◆ Prompt ◆
Using the data below, report how many lines hold the word "computer". Include nothing else in the reply.

Data excerpts:

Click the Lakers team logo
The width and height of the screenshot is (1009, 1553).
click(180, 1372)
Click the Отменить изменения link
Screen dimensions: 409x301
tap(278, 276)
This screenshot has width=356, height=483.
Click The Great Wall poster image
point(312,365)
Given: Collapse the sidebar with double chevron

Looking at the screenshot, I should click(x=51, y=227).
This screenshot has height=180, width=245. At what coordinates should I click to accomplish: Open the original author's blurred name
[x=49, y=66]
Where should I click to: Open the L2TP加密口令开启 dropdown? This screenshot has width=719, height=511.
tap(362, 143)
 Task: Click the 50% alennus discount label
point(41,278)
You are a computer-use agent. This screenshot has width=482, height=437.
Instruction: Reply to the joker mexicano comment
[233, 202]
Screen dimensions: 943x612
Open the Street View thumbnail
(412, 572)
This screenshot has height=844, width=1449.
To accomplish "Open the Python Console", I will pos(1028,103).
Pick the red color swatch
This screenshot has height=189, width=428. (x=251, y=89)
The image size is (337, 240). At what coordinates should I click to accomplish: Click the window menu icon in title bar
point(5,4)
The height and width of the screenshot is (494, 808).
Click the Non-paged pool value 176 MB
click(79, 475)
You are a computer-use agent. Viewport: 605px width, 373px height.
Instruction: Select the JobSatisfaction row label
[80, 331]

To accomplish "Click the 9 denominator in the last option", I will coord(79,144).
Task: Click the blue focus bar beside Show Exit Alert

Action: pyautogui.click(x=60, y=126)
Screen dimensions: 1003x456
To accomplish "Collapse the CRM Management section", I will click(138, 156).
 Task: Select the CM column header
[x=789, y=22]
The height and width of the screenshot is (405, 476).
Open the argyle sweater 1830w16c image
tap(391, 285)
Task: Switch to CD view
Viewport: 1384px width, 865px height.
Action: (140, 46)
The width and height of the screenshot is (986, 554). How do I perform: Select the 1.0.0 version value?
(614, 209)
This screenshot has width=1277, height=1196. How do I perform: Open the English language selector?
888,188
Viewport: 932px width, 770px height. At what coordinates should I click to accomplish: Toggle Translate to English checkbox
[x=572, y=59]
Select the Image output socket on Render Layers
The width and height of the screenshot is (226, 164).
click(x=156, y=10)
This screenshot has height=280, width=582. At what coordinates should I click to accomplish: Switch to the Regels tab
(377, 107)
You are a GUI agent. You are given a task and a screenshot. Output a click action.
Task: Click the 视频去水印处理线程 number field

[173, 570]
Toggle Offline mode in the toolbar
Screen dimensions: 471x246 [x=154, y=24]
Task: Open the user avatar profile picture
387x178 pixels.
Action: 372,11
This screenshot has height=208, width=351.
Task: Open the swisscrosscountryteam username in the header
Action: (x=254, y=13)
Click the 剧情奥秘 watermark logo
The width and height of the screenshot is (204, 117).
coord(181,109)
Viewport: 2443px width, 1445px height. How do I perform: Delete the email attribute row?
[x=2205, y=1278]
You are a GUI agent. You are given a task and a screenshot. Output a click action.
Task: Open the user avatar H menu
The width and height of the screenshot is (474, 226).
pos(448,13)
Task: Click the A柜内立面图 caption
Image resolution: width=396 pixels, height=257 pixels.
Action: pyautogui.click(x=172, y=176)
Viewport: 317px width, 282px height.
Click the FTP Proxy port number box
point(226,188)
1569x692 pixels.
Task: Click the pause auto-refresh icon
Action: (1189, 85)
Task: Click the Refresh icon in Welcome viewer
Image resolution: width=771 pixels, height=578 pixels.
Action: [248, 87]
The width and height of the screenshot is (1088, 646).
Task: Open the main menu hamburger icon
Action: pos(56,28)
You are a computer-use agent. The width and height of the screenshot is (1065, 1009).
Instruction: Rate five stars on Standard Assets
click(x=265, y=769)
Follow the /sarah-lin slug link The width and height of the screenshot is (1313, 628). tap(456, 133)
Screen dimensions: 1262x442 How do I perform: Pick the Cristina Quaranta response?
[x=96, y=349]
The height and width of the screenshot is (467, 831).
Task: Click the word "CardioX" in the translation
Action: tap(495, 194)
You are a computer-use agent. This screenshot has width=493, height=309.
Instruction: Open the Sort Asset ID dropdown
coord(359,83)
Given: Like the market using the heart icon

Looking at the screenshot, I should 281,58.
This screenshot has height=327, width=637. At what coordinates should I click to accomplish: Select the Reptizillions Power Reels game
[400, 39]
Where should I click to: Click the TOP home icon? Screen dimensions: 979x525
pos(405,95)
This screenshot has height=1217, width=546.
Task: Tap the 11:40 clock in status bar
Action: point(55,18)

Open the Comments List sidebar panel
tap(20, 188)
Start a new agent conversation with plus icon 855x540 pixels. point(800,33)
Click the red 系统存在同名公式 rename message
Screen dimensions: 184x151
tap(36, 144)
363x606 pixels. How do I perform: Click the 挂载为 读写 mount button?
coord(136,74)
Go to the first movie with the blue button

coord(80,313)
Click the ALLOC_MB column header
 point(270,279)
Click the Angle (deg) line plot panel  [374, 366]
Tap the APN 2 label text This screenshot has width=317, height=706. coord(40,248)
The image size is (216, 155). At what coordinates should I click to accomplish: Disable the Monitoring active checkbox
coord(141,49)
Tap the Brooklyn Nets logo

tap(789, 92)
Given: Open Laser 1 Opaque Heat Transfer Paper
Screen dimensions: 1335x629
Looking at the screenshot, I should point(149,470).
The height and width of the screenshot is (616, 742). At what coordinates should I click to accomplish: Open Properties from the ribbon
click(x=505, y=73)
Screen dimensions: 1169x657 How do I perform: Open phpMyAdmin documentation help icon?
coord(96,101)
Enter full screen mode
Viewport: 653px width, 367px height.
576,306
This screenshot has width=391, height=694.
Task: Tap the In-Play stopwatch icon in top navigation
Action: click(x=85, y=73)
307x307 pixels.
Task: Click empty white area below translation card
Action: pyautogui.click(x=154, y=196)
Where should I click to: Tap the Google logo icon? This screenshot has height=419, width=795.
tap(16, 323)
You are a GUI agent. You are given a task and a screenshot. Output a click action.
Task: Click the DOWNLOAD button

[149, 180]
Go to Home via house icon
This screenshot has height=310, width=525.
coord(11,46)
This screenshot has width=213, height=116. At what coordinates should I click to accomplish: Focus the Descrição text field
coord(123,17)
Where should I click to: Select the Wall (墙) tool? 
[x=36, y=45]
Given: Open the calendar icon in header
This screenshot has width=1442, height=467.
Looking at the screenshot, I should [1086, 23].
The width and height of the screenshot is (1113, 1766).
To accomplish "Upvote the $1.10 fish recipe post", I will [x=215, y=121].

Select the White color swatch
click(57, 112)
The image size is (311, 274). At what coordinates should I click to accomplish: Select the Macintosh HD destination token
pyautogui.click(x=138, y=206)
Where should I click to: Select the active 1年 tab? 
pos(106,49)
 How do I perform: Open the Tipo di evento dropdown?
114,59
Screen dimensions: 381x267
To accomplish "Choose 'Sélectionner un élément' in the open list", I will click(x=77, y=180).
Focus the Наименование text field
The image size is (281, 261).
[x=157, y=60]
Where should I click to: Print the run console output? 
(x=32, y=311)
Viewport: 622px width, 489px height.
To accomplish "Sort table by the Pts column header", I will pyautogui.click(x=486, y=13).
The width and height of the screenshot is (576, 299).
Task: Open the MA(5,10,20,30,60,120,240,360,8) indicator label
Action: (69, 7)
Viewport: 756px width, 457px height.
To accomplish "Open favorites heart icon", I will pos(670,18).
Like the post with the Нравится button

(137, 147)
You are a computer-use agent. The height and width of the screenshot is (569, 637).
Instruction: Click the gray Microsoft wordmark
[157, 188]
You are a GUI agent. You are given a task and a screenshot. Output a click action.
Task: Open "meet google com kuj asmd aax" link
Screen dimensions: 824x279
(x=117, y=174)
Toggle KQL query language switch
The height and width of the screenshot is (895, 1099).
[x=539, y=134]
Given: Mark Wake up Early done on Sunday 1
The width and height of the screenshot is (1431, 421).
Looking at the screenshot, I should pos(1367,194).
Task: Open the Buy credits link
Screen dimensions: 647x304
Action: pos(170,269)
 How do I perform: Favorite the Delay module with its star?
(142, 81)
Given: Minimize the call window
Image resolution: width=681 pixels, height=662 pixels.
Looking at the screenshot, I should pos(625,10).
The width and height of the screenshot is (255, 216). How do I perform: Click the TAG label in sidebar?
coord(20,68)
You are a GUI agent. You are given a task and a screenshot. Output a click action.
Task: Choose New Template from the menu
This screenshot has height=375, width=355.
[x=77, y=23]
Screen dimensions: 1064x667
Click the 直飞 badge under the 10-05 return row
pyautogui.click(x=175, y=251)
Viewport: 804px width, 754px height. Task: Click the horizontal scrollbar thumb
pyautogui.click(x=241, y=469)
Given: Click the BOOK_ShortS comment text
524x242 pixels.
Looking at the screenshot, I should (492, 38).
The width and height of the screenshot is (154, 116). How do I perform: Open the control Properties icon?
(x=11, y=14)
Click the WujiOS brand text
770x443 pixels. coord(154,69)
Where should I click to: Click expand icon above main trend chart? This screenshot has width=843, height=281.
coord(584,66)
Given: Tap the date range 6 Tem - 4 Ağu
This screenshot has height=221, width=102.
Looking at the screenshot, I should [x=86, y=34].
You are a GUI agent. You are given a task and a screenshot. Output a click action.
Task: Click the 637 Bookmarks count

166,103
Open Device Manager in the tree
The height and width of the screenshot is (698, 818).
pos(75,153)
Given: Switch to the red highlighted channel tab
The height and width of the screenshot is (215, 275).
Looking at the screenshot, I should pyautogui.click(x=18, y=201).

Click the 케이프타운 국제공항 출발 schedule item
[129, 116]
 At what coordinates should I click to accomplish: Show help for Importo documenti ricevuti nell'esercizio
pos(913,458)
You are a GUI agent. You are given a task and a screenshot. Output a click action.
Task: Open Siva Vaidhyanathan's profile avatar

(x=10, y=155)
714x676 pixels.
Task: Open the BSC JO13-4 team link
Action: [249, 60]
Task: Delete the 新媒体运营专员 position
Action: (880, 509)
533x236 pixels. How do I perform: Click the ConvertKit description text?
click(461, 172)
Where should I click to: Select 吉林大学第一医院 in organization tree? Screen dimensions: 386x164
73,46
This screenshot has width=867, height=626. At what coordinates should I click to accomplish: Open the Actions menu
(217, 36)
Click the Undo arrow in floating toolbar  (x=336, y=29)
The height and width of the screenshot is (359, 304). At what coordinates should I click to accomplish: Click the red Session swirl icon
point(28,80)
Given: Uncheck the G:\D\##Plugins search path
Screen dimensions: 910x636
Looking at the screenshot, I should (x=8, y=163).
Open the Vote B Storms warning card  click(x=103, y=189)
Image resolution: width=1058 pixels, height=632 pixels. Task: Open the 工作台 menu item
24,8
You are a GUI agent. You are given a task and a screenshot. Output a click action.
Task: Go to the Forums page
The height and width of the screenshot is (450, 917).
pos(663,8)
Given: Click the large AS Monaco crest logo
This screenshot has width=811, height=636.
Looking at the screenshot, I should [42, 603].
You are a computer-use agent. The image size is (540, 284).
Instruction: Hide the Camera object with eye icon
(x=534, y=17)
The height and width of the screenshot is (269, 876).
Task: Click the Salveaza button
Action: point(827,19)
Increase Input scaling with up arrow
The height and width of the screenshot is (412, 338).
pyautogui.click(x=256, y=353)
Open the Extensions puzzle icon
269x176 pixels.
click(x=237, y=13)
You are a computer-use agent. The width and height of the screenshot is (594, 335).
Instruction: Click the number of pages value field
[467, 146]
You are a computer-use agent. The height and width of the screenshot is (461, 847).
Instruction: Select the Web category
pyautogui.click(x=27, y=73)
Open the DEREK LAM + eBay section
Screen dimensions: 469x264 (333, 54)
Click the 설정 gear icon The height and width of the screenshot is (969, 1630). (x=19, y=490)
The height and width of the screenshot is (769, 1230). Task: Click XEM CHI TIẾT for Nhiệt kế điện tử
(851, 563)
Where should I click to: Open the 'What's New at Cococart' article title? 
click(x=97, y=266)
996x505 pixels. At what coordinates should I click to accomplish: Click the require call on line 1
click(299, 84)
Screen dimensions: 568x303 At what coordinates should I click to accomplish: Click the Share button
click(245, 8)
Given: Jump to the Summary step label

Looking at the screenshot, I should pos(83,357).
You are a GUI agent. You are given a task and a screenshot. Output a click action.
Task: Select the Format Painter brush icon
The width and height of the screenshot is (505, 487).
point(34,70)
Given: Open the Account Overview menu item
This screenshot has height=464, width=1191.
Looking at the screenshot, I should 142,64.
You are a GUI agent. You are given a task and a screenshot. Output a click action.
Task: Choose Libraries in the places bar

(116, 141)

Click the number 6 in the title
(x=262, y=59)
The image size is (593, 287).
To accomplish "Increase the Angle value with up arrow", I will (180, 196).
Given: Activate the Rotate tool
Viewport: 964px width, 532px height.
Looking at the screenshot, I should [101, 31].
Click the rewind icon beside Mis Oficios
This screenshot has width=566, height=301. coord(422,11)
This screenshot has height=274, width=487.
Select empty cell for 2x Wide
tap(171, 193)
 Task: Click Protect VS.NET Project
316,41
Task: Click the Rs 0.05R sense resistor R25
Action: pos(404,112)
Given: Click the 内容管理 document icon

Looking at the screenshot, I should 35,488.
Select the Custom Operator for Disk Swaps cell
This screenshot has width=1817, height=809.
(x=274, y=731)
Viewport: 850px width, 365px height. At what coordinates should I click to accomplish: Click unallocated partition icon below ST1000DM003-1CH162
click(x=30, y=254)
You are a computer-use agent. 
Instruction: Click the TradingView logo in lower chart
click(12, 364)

◆ Solution to this problem ◆
9